What the task asks
Reproduce verbatim the lines of the material from the line containing "Identify the location of 'Contact'." through the line containing "coordinates (499, 232).", including both of those lines.

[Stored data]

▶

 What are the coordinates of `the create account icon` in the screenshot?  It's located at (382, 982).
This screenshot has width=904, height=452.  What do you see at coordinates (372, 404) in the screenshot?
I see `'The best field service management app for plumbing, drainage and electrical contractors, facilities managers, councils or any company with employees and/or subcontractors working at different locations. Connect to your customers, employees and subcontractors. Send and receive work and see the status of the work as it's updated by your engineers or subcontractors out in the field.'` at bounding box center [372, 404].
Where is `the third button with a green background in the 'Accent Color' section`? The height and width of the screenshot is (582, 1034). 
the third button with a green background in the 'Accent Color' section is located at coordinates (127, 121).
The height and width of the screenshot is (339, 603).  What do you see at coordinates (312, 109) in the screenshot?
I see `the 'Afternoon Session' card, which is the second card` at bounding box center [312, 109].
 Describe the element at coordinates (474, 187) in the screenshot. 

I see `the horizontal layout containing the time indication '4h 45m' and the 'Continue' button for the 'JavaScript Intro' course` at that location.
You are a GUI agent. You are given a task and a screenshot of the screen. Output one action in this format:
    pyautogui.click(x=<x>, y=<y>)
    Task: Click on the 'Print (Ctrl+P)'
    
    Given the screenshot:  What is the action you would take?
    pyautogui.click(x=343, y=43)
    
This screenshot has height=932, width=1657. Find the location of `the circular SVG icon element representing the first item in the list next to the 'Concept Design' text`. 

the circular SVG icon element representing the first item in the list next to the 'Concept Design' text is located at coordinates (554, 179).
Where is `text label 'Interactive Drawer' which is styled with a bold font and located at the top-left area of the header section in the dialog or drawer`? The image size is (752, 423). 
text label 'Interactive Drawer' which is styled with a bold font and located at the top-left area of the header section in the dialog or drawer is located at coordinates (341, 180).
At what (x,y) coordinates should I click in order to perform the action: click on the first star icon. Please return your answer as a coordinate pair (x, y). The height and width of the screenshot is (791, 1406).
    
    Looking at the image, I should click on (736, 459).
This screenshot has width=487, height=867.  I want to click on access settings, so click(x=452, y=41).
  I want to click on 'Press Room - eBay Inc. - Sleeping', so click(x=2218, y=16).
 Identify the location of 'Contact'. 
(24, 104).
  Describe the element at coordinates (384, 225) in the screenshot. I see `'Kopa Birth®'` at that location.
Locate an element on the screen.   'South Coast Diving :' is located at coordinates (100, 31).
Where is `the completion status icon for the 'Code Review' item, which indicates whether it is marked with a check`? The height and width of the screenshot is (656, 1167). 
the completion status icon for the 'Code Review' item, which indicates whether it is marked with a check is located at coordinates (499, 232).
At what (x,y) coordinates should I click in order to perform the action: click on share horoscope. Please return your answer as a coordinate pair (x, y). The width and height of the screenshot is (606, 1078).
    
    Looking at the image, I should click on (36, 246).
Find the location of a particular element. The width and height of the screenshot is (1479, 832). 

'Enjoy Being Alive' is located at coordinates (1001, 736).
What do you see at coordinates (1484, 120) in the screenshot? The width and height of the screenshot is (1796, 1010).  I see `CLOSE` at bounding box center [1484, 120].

◀

Worked answer
 Identify the location of 'Contact'. 
(24, 104).
  Describe the element at coordinates (384, 225) in the screenshot. I see `'Kopa Birth®'` at that location.
Locate an element on the screen.   'South Coast Diving :' is located at coordinates (100, 31).
Where is `the completion status icon for the 'Code Review' item, which indicates whether it is marked with a check`? The height and width of the screenshot is (656, 1167). 
the completion status icon for the 'Code Review' item, which indicates whether it is marked with a check is located at coordinates (499, 232).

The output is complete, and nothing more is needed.